A Google search of the company’s name plus the word “competitor” says it all. The results include other companies with the tagline “We’re their #1 competitor” linking to rivals: there are so many rivals that they’re gaming how to come at the top of the search results for those doing comparative shopping for e-commerce solutions.

Peters tells me that his company’s approach is different, and better, because it’s moving away from the idea of a point solution and has built a platform to manage different aspects of e-commerce marketing and sales from a single place.

“Most companies in our space offer piecemeal solutions. We’re the only provider who can enable companies to realise their global potential,” he told me in an email. Productsup, he said, enables them to manage this at scale and cover different use cases like feed management, seller and vendor onboarding, and product content syndication. “We enable companies to implement this globally instead of having to worry about individual channels or regions.” Those regional and channel siloes are indeed one of the biggest pain points in digital commerce in general, and one reason why marketplaces like Amazon gain so much ground, since they are themselves one-stop shops.

All of that is definitely in keeping with how a lot of SaaS platform players are positioning their solutions today (moving away from point solutions is a big theme, for example, in cybersecurity; and in workplace productivity), but it’s also a crowded space. Companies like Shopware, another German player that also raised a big round earlier this year, and even Salesforce play aggressively in this space.

While the COVID-19 pandemic undoubtedly gave a major boost to the world of e-commerce, what has been left in the wake of that (hopefully!) subsiding — and in any case making some gradual returns away from social distancing and the rest — is “commerce anarchy” in Peters’ words. In other words, even more choices for consumers, and more complexity for those trying to sell to them.

“Firstly, companies are caught in a state of flux, faced with commerce anarchy that the pandemic has accelerated,” he said. “Nowadays, brands, retailers and online platforms don’t know if consumers are on TikTok, Facebook, Instagram or a combination of all three.
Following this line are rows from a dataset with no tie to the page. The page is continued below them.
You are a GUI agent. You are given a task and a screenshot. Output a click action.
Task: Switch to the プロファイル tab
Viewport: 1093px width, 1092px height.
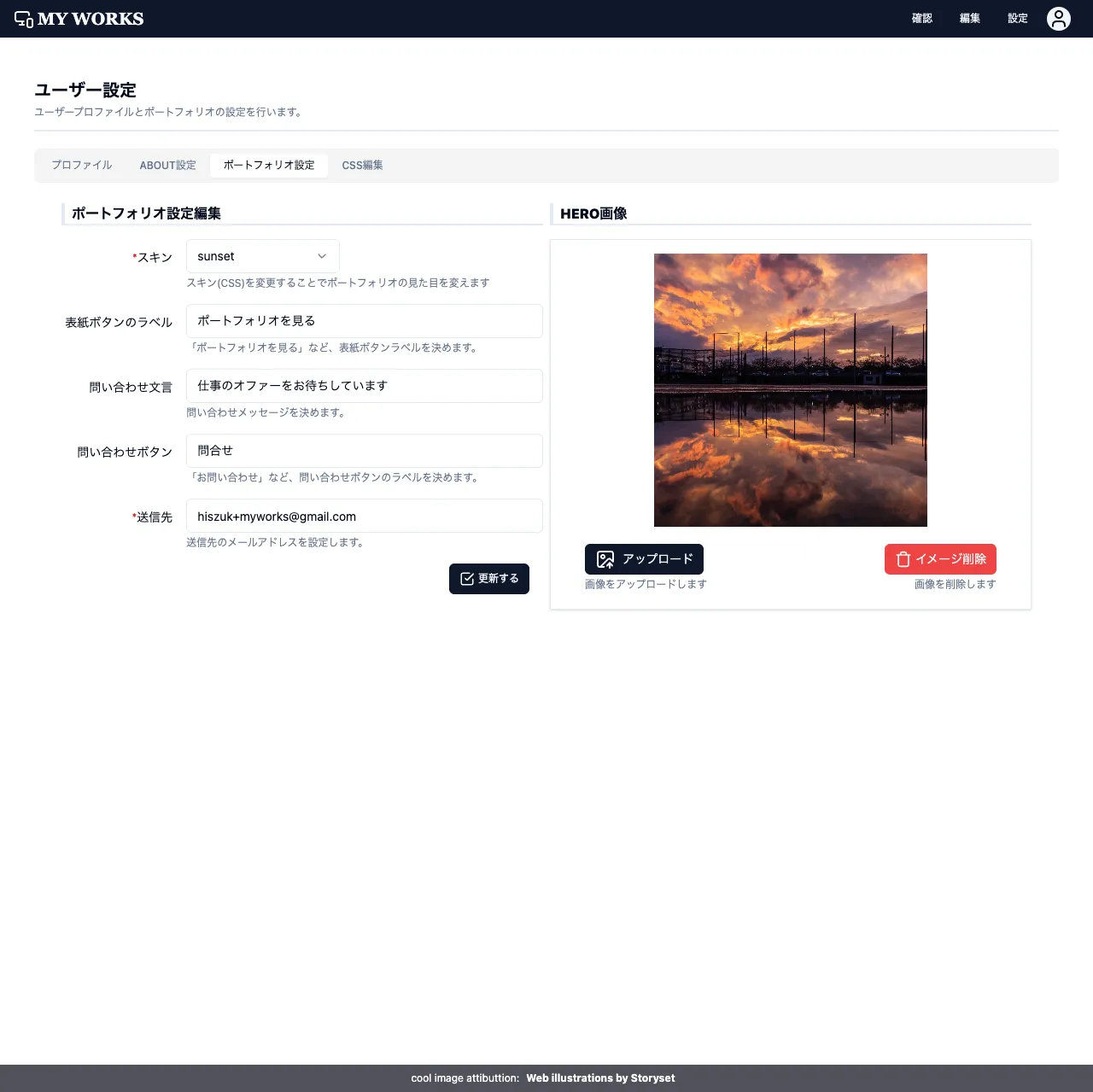[x=82, y=165]
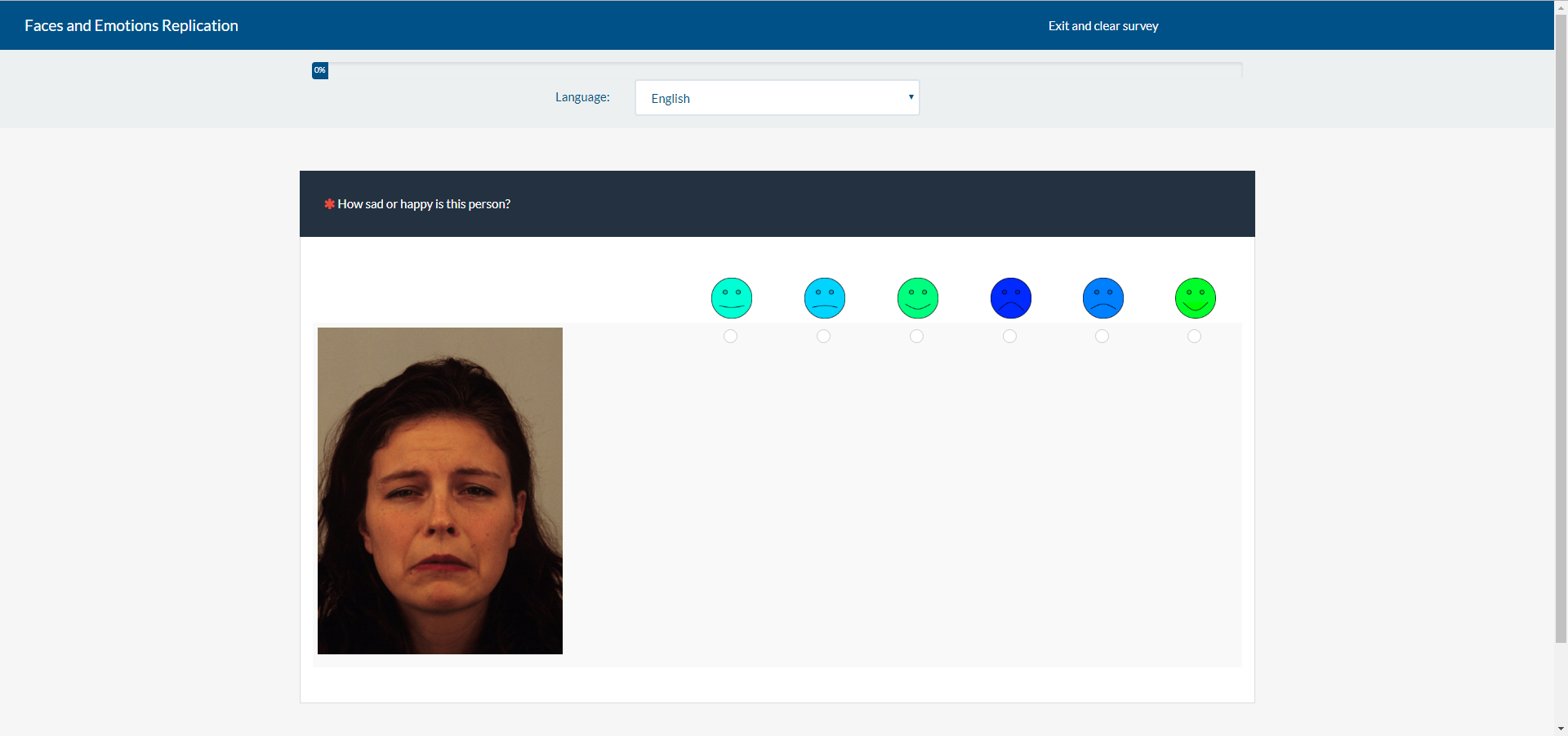This screenshot has width=1568, height=736.
Task: Click the mint green smiling face icon
Action: click(917, 298)
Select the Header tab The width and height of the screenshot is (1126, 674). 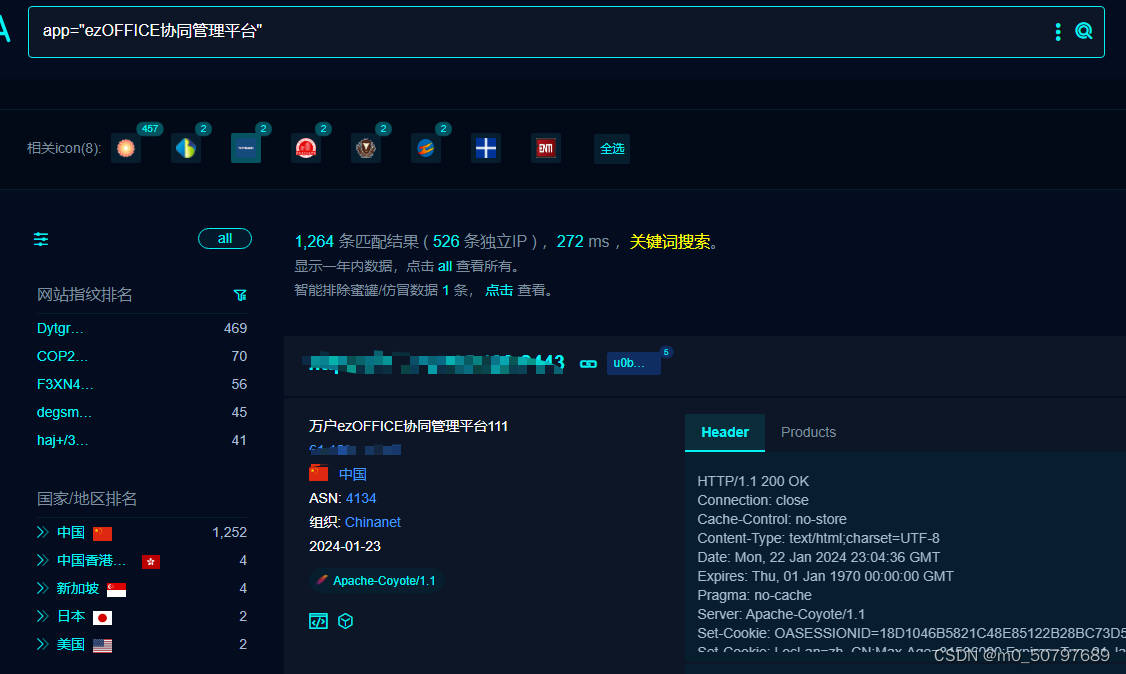click(724, 432)
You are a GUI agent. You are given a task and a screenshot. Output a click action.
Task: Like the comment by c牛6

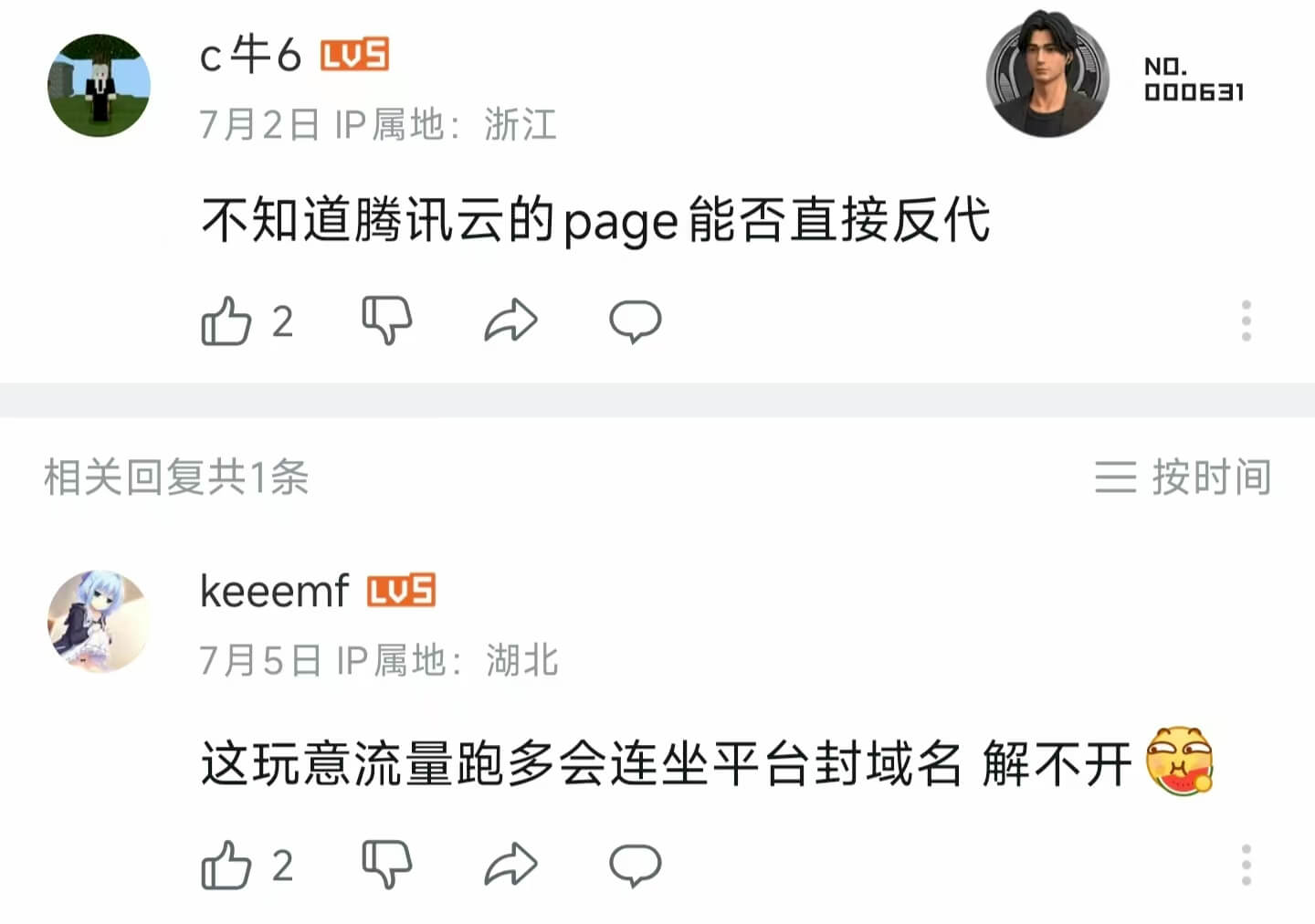pyautogui.click(x=226, y=321)
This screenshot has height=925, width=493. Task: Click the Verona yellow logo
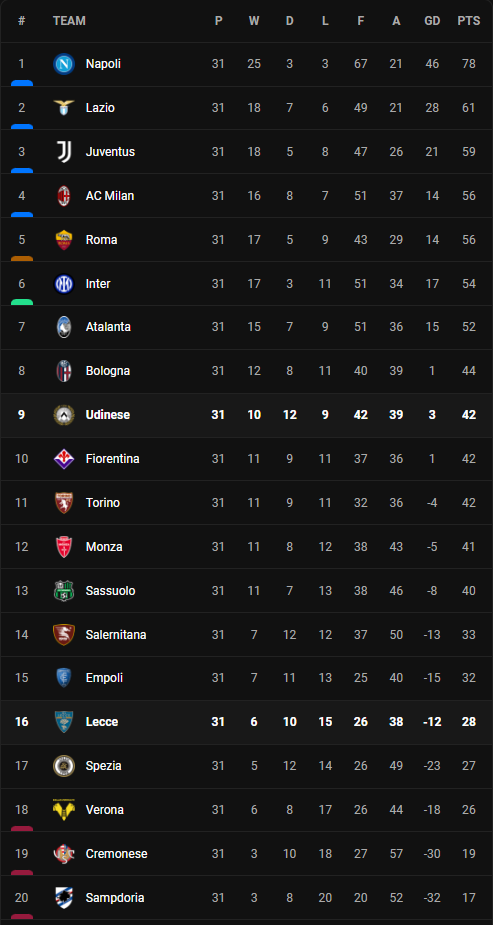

Additionally, post pandemic, in store shopping has returned, bringing local inventory ads back to the forefront for companies trying to reach shoppers. The number of channels that organisations need to meet customers is growing in both complexity and volume. In order to succeed in this ever-changing landscape, retailers need a solution that can manage these channels seamlessly.” And that will include whatever new platforms are around the corner, as there inevitably are.

4 trends that will define e-commerce in 2022

Add to this, he said, are other issues that extend beyond the simple process of being able to find and buy something online. “Consumers have become increasingly concerned with issues such as sustainability, ethical processes, and are changing buying patterns to reflect this,” he said. “Brands that cannot cater to this will suffer.”

The company says that ARR grew by over 60% in the last 12 months, gross revenue retention rate of 90% and a net revenue retention rate of 120% — although it’s not disclosing actual figures.

“Our decision to partner with Productsup was based on its long-term, sustainable trajectory as a mission-critical enterprise-grade commerce solution,” said Cyrus Shey, managing partner of Bregal Milestone, in a statement. “Whereas alternative vendors mostly offer point solutions, Productsup uniquely addresses the needs of the evolving commerce market for a single view of all product information value chains and offers seamless, end-to-end product data control – across all global channels and in real-time.”